In het onderzoek waar ik nu aan werk, wil ik af van die groepsverschillen. Als we nou meerdere verklaringen van dezelfde persoon met elkaar gaan vergelijken, kunnen we dan iets zeggen over de waarachtigheid op basis van afwijkingen in taal? We laten mensen een verklaring geven waarvan we zeker weten dat ‘ie waar is. Stel dat er een misdaad is gepleegd. Je weet dat het delict op woensdag is gepleegd, maar je vraagt mensen naar hun activiteiten op dinsdag. Ze hebben immers vaak geen reden om over die dag te liegen. Dus je vraagt: waar ben je dinsdag geweest? Wat heb je allemaal gedaan? Vervolgens vraag je ze naar die woensdag. De kans is groot dat de leugenaar daarvoor een vals alibi opgeeft: ‘Ik ben niet op de plek van de misdaad geweest.’ Vervolgens ga je die twee verklaringen met elkaar vergelijken.
Wat we tot nu toe zien is dat de mensen die liegen minder details geven in hun twijfelachtige ‘woensdagverklaring’ dan over de dag ervoor. Terwijl mensen die de waarheid spreken en tegen wie je zegt dat die verklaring heel belangrijk is, juist geneigd zijn meer details te geven. Let wel: de twee studies die we gedaan hebben, zijn nog niet gepubliceerd. Ik ben nog volop bezig met dit onderzoek. Maar hier lijkt wel iets in te zitten.’
U doet regelmatig onderzoek in een politiecontext. Waarom?
‘Omdat leugens tijdens strafzaken en verhoren verregaande consequenties kunnen hebben. Als iemand die een delict heeft gepleegd een vals alibi presenteert en er is niemand die dat opmerkt, zijn de gevolgen groot. Maar andersom ook: het kan verregaande consequenties hebben als een onschuldige verdachte niet geloofd wordt. Dat is de reden dat rechtspsychologen zich focussen op die politiecontext.’
De Nederlandse Politieacademie zegt zelf helemaal niet aan ‘leugendetectie’ te doen, omdat de verdachte het recht heeft om te liegen. Het is aan rechercheurs om de waarheid te reconstrueren: datgene wat de verdachte zegt in een verhoor probeert de politie op waarheid te toetsen door dit systematisch te vergelijken met andere bronnen van informatie.

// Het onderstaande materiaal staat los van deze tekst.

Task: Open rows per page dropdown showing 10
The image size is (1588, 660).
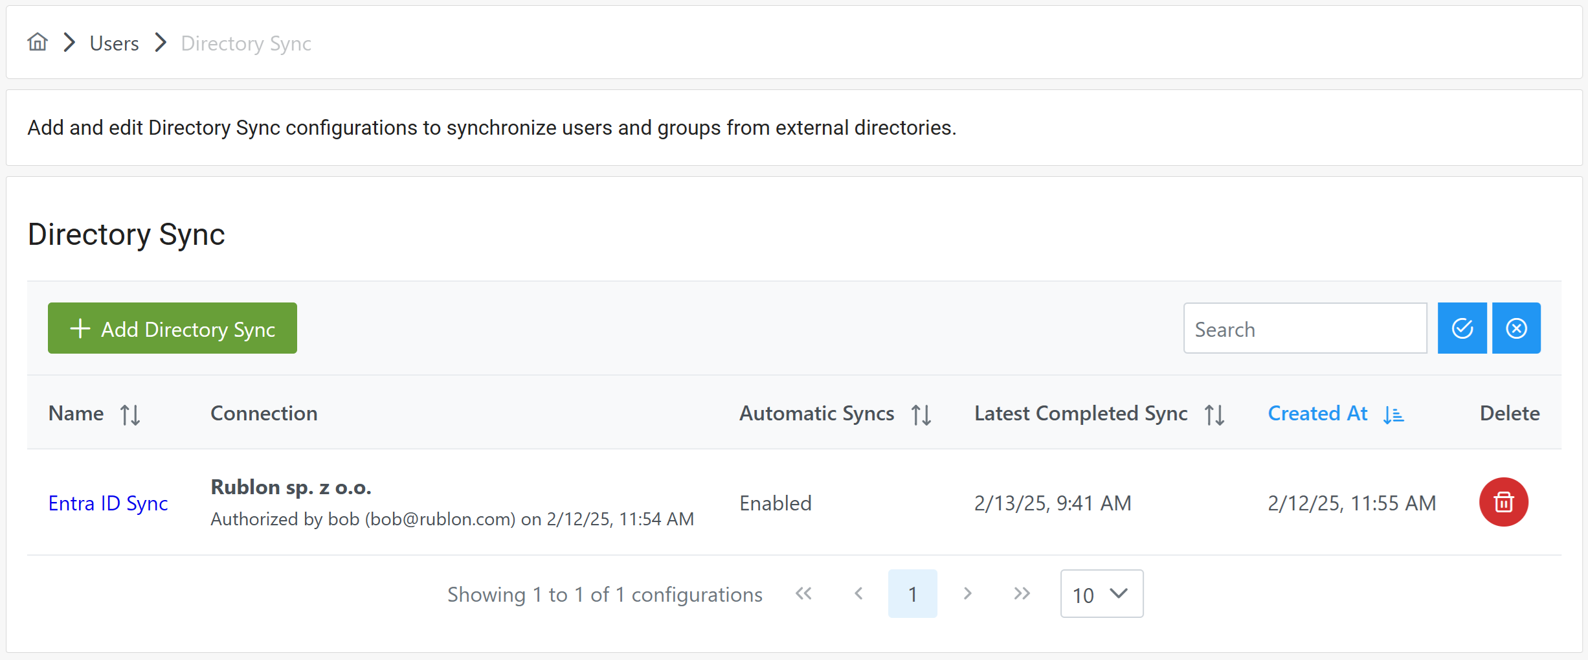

‘Het is natuurlijk goed dat de politie zich baseert op waarheidsvinding en vooral probeert informatie te verifiëren. Leugendetectie moet volgens mij alleen maar gebruikt worden als je voor de rest niks anders hebt. De nauwkeurigheid is vrij laag. En als we ons baseren op intuïtie bij het detecteren van leugens zitten we op 54 procent. Dan kun je net zo goed een muntje opgooien. Vanaf het moment dat je informatie kunt toetsen, moet je dat altijd doen. Heb je niks, dan kan leugendetectie misschien het laatste redmiddel zijn.’
Kunnen we ooit met 100 procent zekerheid bepalen of iemand liegt?
‘Ik denk dat 80 of 85 procent zekerheid al heel veel is. Ik weet niet of 100 procent ooit mogelijk gaat zijn. Volgens mij zijn mensen daar veel te verschillend voor. Onderzoek laat ook zien dat we vooral verschillen in hoe goed we kunnen liegen. Er zijn mensen die wél altijd rood of nerveus worden als ze liegen. Er zijn ook mensen die heel goed zijn in liegen. Denk aan oplichters bijvoorbeeld. Ik vraag me af of we die mensen ooit gaan vatten op basis van leugendetectiemethodes.’
‘We doen al meer dan vijftig jaar onderzoek naar leugendetectie, maar we kunnen nog steeds niet zeggen: deze methode moet je gebruiken. Op dit moment heb ik het idee dat we beter kunnen zeggen wat niet werkt dan wat wél werkt. Dat is iets wat mensen niet leuk vinden; zij willen gewoon een kant en klare oplossing. Vanuit de wetenschap hebben we die nog helemaal niet.’